CONSEGNE:
- 1) Estrai dal testo sul concerto di Battiato a Baghdad la parte che si apre con le parole contenenti "Aprì il concerto" e si chiude con "fratellanza di parole.".
- 2) Nel testo sul concerto di Battiato a Baghdad, a sostegno di quale organizzazione fu realizzato il concerto?

TESTO DELL'ESERCIZIO:
Nel 1992 Battiato tenne un concerto a Baghdad, io ero piccola ma ho vissuto quello spettacolo teatrale attraverso i video. Da poco erano cessate le ostilità della prima guerra del Golfo, iniziata nell’agosto del 1990 e terminata sei mesi più tardi. All’Iraq furono imposte durissime sanzioni economiche con conseguenze disastrose sui civili inermi cui mancavano generi di prima necessità e cure mediche. Il concerto, realizzato a sostegno dell’Unicef, fu trasmesso in televisione per raccogliere fondi per l’infanzia irachena. Battiato non aveva scopi politici, lo dichiarò esplicitamente: “Lo scopo della mia visita in Iraq era umanitario, perché non trovo giusto che un popolo debba soffrire per colpe non sue; ma è anche vero che credo sia giusto dare a tutti una possibilità di redenzione, agli assassini di diventare santi”.

Aprì il concerto cantando in arabo “L’ombra della luce”, una canzone che è preghiera: “Ricordami come sono infelice / Lontano dalle tue leggi / Come non sprecare il tempo che mi rimane / E non abbandonarmi mai / Non mi abbandonare mai”. La cantò in arabo perché gli iracheni capissero le sue intenzioni. La cantò in arabo e mi insegnò quanto potere c’è nella comunanza di suoni, nella fratellanza di parole.

DATI FORNITI:

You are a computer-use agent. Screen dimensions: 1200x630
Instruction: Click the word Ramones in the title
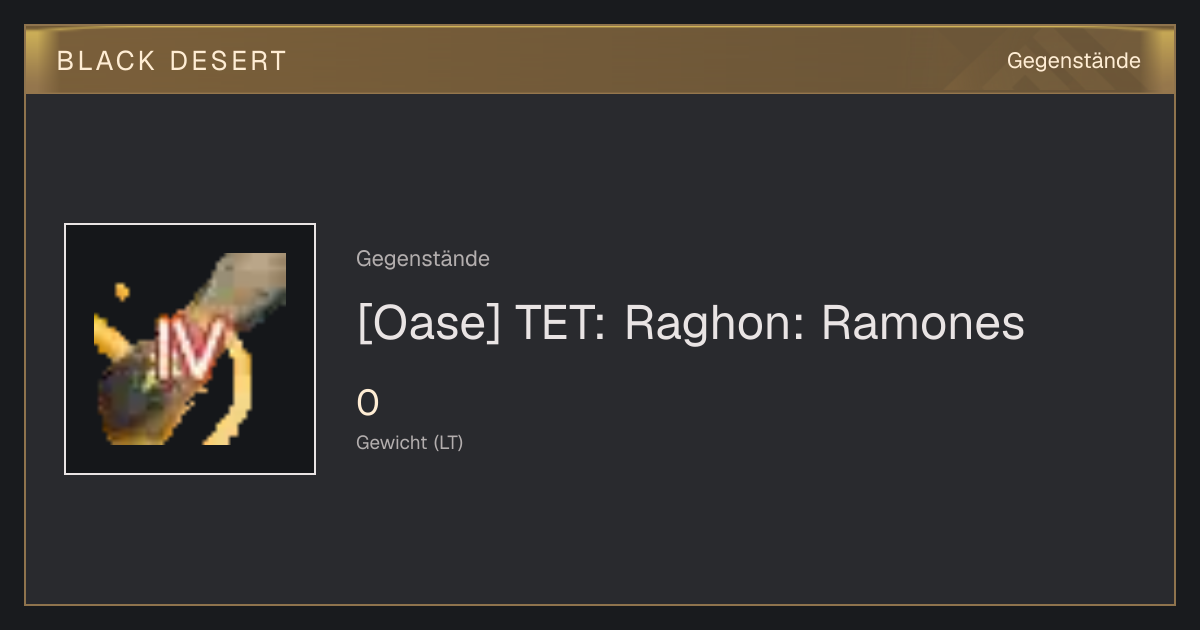point(923,324)
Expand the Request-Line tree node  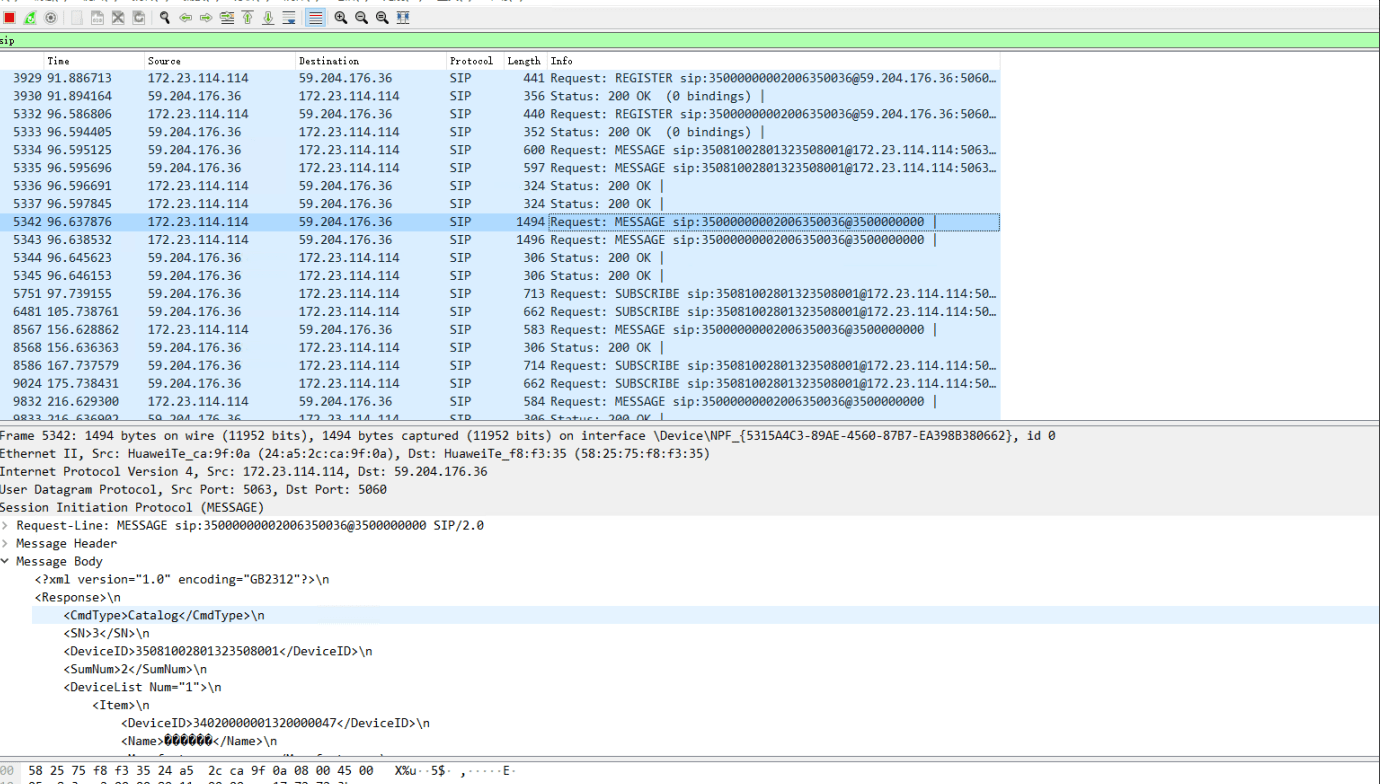(x=6, y=526)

RISPOSTE ALLE CONSEGNE:
- 1)
Aprì il concerto cantando in arabo “L’ombra della luce”, una canzone che è preghiera: “Ricordami come sono infelice / Lontano dalle tue leggi / Come non sprecare il tempo che mi rimane / E non abbandonarmi mai / Non mi abbandonare mai”. La cantò in arabo perché gli iracheni capissero le sue intenzioni. La cantò in arabo e mi insegnò quanto potere c’è nella comunanza di suoni, nella fratellanza di parole.

- 2) Il concerto fu realizzato a sostegno dell'Unicef.